A convex polyhedron has triangular and quadrilateral faces, not necessarily regular, with exactly four faces meeting at each vertex. Prove that the number of triangular faces is always the same, and find this number.
I know that I have to use $V-E+F=2$, but I am not sure where to start with this. Is it something to do with the sum of the angles of the shapes?

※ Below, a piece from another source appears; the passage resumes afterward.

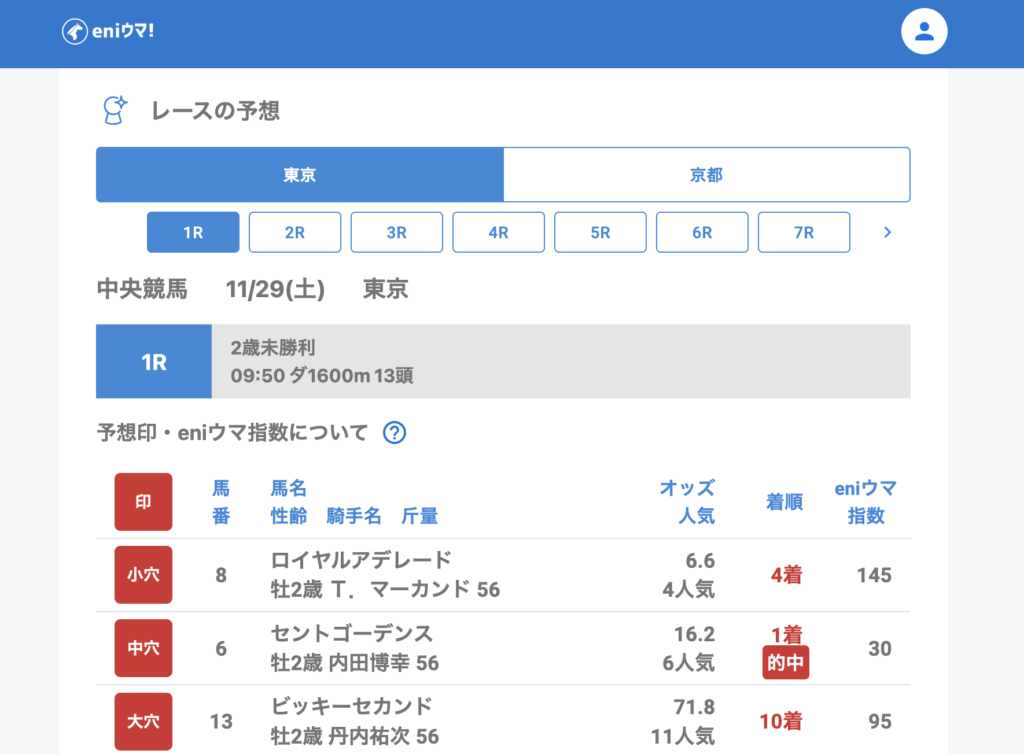This screenshot has height=754, width=1024.
Task: Open the question mark help icon
Action: click(395, 433)
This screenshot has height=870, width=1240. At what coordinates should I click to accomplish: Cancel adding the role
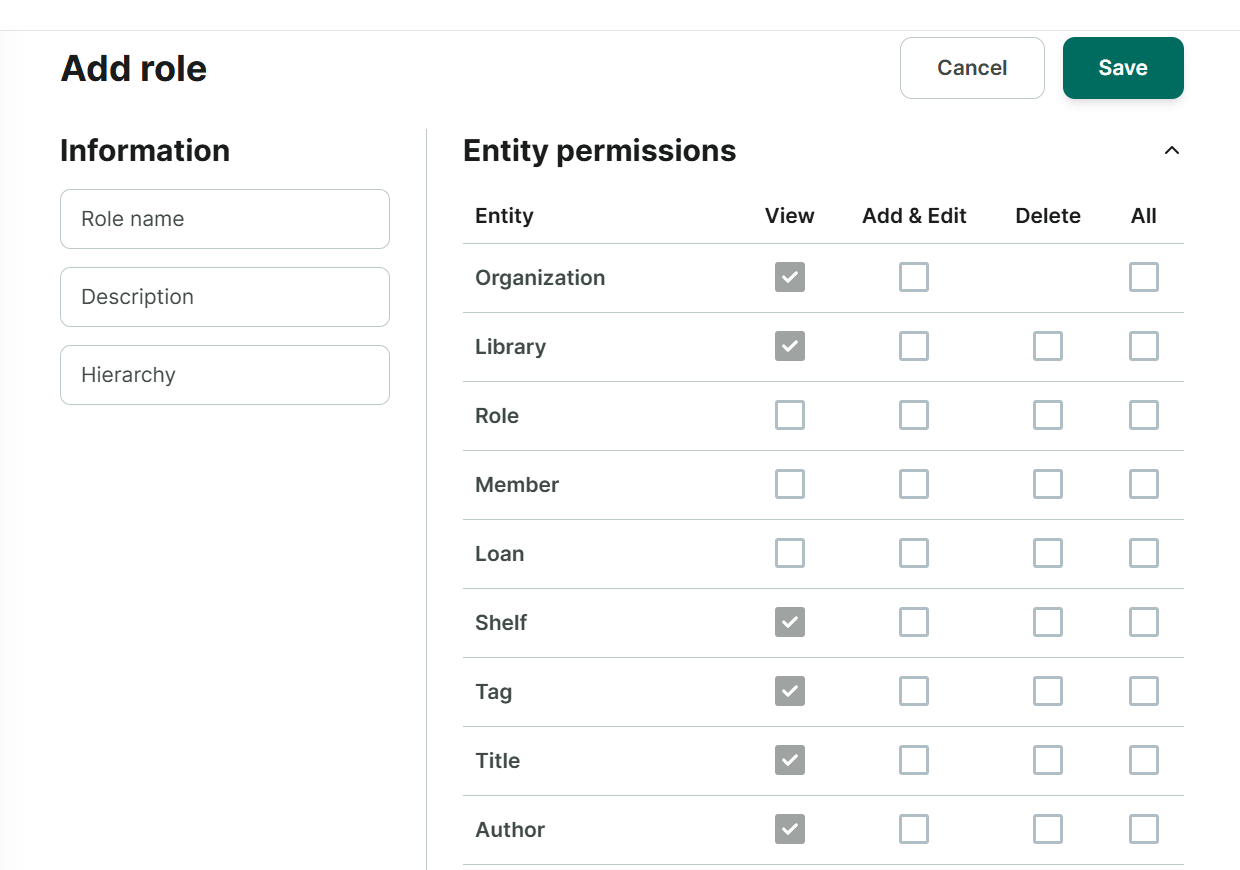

Since four faces meet at each vertex, four edges do also and each edge is shared by two vertices. Thus
$E=2V$ Eq. 1
Next, each triangular face is shared by three vertices and each quadranglular face by four. Comparing that with each edge being shared by two vertices again, get
$E=(3/2)F_{\triangle}+2F_{\square}$ Eq. 2
From Eq. 1 we have $V=E/2$. So we may render the Euler characteristic:
$(E/2)+F_{\triangle}+F_{\square}-E=2$
$F_{\triangle}+F_{\square}-E/2=2$
$F_{\triangle}+F_{\square}-(1/2)((3/2)F_{\triangle}+2F_{\square})=2$
and if you simplify the last equation algebraically, $F_{\square}$ will drop out leaving only a single constant value for $F_{\triangle}$.
By similar logic, a polyhedron consisting of pentagons and hexagons meeting three to a vertex always has 12 pentagons.